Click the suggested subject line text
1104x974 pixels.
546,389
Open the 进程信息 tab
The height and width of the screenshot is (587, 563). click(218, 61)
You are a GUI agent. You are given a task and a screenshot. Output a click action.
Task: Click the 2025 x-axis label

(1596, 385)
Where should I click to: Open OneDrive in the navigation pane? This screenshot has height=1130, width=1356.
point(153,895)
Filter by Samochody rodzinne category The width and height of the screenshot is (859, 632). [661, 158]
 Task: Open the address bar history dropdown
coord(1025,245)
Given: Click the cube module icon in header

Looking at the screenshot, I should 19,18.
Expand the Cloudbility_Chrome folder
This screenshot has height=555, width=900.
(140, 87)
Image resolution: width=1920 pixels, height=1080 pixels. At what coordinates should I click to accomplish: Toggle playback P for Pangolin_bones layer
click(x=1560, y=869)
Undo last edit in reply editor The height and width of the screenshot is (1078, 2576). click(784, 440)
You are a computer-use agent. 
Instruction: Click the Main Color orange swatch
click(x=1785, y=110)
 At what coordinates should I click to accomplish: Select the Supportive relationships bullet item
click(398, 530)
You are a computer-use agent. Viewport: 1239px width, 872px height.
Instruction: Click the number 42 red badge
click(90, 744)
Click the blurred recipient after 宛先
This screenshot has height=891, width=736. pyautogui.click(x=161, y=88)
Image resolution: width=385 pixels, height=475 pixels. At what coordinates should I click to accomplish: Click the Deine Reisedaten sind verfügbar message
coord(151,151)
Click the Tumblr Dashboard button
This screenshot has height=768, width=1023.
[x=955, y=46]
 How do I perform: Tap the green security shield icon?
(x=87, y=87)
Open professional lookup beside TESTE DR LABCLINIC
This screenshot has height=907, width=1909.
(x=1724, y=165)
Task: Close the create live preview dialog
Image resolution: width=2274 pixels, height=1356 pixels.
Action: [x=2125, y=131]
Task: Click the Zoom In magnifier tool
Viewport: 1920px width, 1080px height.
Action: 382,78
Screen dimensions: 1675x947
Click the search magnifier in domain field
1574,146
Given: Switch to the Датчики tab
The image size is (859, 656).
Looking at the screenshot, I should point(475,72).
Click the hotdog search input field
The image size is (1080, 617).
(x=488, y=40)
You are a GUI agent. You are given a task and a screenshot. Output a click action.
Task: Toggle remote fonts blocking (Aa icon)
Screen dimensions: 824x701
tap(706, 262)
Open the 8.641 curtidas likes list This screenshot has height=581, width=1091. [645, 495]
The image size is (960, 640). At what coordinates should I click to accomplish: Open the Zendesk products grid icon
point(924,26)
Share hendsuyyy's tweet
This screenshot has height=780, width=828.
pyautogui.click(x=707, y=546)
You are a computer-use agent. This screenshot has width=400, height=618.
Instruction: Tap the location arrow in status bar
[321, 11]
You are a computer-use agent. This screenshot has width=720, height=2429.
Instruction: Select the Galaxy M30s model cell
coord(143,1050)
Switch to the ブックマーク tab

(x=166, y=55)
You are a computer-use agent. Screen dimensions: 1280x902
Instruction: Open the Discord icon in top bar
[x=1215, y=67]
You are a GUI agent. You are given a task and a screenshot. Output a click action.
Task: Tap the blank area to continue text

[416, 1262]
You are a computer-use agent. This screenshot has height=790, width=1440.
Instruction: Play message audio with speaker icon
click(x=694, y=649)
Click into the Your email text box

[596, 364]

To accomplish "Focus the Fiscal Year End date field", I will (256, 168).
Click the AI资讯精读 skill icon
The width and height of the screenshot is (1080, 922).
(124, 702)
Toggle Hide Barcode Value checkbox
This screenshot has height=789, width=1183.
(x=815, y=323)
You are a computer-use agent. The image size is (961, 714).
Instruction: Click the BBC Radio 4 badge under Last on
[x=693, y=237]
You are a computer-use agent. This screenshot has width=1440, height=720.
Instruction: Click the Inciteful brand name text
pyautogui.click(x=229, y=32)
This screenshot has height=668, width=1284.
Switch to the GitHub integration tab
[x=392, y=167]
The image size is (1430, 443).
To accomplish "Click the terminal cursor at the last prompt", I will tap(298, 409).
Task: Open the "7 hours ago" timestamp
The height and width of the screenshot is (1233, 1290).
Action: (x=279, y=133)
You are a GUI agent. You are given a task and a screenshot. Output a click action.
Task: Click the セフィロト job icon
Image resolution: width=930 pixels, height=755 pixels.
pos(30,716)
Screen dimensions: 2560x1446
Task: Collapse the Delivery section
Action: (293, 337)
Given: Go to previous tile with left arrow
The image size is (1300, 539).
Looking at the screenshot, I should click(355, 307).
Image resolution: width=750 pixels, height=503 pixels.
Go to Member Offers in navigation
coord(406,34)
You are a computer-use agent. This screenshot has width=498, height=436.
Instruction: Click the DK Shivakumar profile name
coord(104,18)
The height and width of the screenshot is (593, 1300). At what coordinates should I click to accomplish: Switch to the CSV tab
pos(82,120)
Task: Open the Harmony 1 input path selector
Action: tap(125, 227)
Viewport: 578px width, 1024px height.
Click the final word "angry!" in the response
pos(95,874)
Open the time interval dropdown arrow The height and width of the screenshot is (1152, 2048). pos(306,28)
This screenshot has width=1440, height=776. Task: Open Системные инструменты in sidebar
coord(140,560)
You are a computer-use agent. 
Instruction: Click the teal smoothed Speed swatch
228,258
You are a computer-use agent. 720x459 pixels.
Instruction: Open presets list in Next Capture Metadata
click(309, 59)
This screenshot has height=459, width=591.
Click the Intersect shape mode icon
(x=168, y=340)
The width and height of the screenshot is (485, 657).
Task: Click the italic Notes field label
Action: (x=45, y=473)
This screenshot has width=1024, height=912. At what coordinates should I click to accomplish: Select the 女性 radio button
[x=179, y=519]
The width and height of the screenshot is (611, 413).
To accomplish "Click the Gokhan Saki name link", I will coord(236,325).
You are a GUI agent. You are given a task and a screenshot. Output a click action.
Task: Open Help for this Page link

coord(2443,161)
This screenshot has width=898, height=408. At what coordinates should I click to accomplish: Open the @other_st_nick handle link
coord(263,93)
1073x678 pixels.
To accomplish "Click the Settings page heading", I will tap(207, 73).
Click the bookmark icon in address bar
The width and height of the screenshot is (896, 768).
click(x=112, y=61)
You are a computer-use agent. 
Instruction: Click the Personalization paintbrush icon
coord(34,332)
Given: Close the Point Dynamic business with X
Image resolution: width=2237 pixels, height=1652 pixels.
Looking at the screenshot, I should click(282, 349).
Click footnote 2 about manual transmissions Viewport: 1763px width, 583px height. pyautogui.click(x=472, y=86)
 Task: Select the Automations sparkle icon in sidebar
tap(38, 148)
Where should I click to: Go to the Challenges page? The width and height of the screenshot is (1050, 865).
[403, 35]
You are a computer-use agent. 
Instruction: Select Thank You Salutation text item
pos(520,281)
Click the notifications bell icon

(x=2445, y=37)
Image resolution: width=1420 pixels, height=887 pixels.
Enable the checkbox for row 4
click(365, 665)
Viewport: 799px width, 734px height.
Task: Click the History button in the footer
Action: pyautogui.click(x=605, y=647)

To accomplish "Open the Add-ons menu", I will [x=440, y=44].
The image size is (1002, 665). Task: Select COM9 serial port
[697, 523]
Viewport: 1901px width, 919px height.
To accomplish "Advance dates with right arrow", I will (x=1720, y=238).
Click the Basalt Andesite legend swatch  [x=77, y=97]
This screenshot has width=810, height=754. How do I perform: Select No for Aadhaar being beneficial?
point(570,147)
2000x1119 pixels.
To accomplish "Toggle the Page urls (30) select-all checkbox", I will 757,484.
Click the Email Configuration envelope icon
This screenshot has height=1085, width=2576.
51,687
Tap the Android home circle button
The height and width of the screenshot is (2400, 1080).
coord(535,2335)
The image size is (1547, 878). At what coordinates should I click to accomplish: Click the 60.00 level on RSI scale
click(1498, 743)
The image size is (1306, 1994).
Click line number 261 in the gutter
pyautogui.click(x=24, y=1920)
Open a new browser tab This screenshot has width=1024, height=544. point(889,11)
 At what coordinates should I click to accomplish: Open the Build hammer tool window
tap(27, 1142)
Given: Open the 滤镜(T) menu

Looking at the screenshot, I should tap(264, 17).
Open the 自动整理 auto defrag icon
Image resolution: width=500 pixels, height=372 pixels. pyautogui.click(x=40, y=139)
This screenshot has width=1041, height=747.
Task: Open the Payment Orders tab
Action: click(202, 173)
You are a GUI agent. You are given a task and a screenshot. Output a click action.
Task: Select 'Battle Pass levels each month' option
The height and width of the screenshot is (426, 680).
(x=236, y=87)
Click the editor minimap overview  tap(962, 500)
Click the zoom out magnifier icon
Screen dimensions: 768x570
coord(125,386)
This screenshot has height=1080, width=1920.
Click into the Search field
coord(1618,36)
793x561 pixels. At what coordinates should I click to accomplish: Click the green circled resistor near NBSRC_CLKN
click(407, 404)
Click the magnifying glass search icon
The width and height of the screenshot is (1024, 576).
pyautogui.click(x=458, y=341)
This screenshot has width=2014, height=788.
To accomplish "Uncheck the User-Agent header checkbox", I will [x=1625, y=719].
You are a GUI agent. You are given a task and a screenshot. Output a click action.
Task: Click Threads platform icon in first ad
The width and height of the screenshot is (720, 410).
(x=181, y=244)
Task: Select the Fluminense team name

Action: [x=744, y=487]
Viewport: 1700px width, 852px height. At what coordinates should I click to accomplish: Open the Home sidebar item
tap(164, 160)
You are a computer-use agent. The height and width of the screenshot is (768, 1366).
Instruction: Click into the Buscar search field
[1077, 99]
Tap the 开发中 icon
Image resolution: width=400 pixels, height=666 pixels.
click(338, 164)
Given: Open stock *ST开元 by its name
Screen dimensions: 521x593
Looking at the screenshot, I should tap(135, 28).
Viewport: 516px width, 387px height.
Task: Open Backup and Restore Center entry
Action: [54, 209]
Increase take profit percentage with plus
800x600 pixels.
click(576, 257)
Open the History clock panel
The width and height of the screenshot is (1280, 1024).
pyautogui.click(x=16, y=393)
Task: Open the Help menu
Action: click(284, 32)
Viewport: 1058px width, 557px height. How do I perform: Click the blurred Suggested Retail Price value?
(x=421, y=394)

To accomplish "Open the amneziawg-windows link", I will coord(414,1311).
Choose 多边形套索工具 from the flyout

· · · · ·

**What is being asked:** Please edit the listing above from the line containing "This screenshot has width=810, height=754." down to the line containing "Action: [x=744, y=487]", changing "resistor" to "capacitor" and keeping everything else the same. Return only those lines.

**Reply:**
This screenshot has width=810, height=754. How do I perform: Select No for Aadhaar being beneficial?
point(570,147)
2000x1119 pixels.
To accomplish "Toggle the Page urls (30) select-all checkbox", I will 757,484.
Click the Email Configuration envelope icon
This screenshot has height=1085, width=2576.
51,687
Tap the Android home circle button
The height and width of the screenshot is (2400, 1080).
coord(535,2335)
The image size is (1547, 878). At what coordinates should I click to accomplish: Click the 60.00 level on RSI scale
click(1498, 743)
The image size is (1306, 1994).
Click line number 261 in the gutter
pyautogui.click(x=24, y=1920)
Open a new browser tab This screenshot has width=1024, height=544. point(889,11)
 At what coordinates should I click to accomplish: Open the Build hammer tool window
tap(27, 1142)
Given: Open the 滤镜(T) menu

Looking at the screenshot, I should tap(264, 17).
Open the 自动整理 auto defrag icon
Image resolution: width=500 pixels, height=372 pixels. pyautogui.click(x=40, y=139)
This screenshot has width=1041, height=747.
Task: Open the Payment Orders tab
Action: click(202, 173)
You are a GUI agent. You are given a task and a screenshot. Output a click action.
Task: Select 'Battle Pass levels each month' option
The height and width of the screenshot is (426, 680).
(x=236, y=87)
Click the editor minimap overview  tap(962, 500)
Click the zoom out magnifier icon
Screen dimensions: 768x570
coord(125,386)
This screenshot has height=1080, width=1920.
Click into the Search field
coord(1618,36)
793x561 pixels. At what coordinates should I click to accomplish: Click the green circled capacitor near NBSRC_CLKN
click(407, 404)
Click the magnifying glass search icon
The width and height of the screenshot is (1024, 576).
pyautogui.click(x=458, y=341)
This screenshot has width=2014, height=788.
To accomplish "Uncheck the User-Agent header checkbox", I will [x=1625, y=719].
You are a GUI agent. You are given a task and a screenshot. Output a click action.
Task: Click Threads platform icon in first ad
The width and height of the screenshot is (720, 410).
(x=181, y=244)
Task: Select the Fluminense team name

Action: [x=744, y=487]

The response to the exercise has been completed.